# SHORT EXERCISE
Convert the rows below into a JSON list of strings, with one string for each line and blank lines omitted.

# Rows from a data collection
——

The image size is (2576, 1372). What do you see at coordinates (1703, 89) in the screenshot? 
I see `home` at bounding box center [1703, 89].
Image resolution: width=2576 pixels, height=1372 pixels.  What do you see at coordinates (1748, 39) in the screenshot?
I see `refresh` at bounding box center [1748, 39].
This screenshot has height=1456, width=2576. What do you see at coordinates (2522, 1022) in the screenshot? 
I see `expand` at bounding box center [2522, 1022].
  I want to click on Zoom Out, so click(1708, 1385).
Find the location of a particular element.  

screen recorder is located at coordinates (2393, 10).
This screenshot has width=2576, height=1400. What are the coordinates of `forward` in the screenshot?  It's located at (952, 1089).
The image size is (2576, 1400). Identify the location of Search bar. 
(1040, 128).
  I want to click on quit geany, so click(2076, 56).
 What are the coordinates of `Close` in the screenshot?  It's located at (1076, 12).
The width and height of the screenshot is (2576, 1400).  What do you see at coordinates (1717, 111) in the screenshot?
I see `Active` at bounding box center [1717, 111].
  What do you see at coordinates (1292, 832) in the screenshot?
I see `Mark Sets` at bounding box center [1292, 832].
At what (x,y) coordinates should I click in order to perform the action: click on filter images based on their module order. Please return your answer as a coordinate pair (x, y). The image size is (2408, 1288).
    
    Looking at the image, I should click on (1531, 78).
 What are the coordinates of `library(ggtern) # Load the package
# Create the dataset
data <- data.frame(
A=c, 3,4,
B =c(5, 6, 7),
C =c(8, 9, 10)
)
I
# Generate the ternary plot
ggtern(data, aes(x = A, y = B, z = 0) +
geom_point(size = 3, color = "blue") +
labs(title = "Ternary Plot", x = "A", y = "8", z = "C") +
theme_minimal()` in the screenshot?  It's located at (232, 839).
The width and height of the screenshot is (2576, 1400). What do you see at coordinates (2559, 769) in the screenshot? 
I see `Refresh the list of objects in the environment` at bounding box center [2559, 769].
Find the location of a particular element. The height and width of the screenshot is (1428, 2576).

——

# OUTPUT FOR THIS EXERCISE
[
  "The image size is (2576, 1372). What do you see at coordinates (1703, 89) in the screenshot? ",
  "I see `home` at bounding box center [1703, 89].",
  "Image resolution: width=2576 pixels, height=1372 pixels.  What do you see at coordinates (1748, 39) in the screenshot?",
  "I see `refresh` at bounding box center [1748, 39].",
  "This screenshot has height=1456, width=2576. What do you see at coordinates (2522, 1022) in the screenshot? ",
  "I see `expand` at bounding box center [2522, 1022].",
  "  I want to click on Zoom Out, so click(1708, 1385).",
  "Find the location of a particular element.  ",
  "screen recorder is located at coordinates (2393, 10).",
  "This screenshot has width=2576, height=1400. What are the coordinates of `forward` in the screenshot?  It's located at (952, 1089).",
  "The image size is (2576, 1400). Identify the location of Search bar. ",
  "(1040, 128).",
  "  I want to click on quit geany, so click(2076, 56).",
  " What are the coordinates of `Close` in the screenshot?  It's located at (1076, 12).",
  "The width and height of the screenshot is (2576, 1400).  What do you see at coordinates (1717, 111) in the screenshot?",
  "I see `Active` at bounding box center [1717, 111].",
  "  What do you see at coordinates (1292, 832) in the screenshot?",
  "I see `Mark Sets` at bounding box center [1292, 832].",
  "At what (x,y) coordinates should I click in order to perform the action: click on filter images based on their module order. Please return your answer as a coordinate pair (x, y). The image size is (2408, 1288).",
  "    Looking at the image, I should click on (1531, 78).",
  " What are the coordinates of `library(ggtern) # Load the package",
  "# Create the dataset",
  "data <- data.frame(",
  "A=c, 3,4,",
  "B =c(5, 6, 7),",
  "C =c(8, 9, 10)",
  ")",
  "I",
  "# Generate the ternary plot",
  "ggtern(data, aes(x = A, y = B, z = 0) +",
  "geom_point(size = 3, color = \"blue\") +",
  "labs(title = \"Ternary Plot\", x = \"A\", y = \"8\", z = \"C\") +",
  "theme_minimal()` in the screenshot?  It's located at (232, 839).",
  "The width and height of the screenshot is (2576, 1400). What do you see at coordinates (2559, 769) in the screenshot? ",
  "I see `Refresh the list of objects in the environment` at bounding box center [2559, 769].",
  "Find the location of a particular element. The height and width of the screenshot is (1428, 2576)."
]